Geometry of Concepts in Next-token Prediction: Neural-Collapse Meets Semantics

Published: 11 Feb 2025, Last Modified: 06 Mar 2025CPAL 2025 (Recent Spotlight Track)EveryoneRevisionsBibTeXCC BY 4.0
Keywords: Large Language Models(LLMs), Neural Embeddings, Word Embeddings, Neural-Collapse, Interpretability, Optimization
TL;DR: This work reveals how next-token prediction encodes latent linguistic concepts, linking language data geometry with semantics through SVD, advancing our understanding of semantic learning in LLMs.

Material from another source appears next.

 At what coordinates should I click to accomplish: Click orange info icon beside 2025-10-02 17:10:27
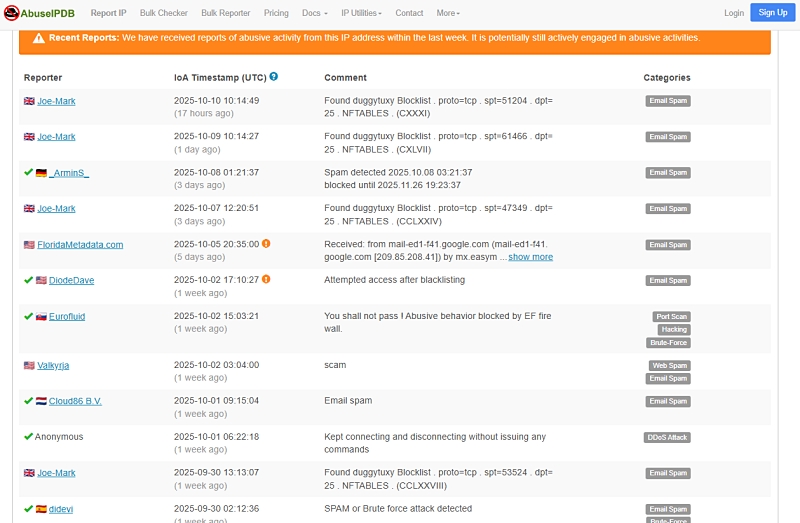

Abstract: Modern language models, trained through the conceptually simple next-token prediction (NTP) objective, demonstrate a remarkable ability to capture meaning despite being trained only on explicit (context, next-word) pairs. This raises a fundamental question: How do these models extract and encode latent concepts—such as semantic dichotomies like true/false and male/female, or grammatical distinctions like nouns/verbs—during training? We discover that these latent concepts are inherently encoded in the singular value decomposition of a data sparsity matrix, which captures the support structure of conditional next-word probabilities. While NTP training never explicitly constructs this matrix, the emergent word and context embeddings naturally factor it, thereby capturing linguistic structure. Our results reveal a new form of neural-collapse geometry of latent concepts in NTP that goes beyond traditional geometry of embeddings studied previously in balanced one-hot classification settings. Furthermore, while sharing conceptual similarities with classical distributional semantics, our results reveal how neural models can acquire semantic concepts during training without explicitly constructing co-occurrence matrices.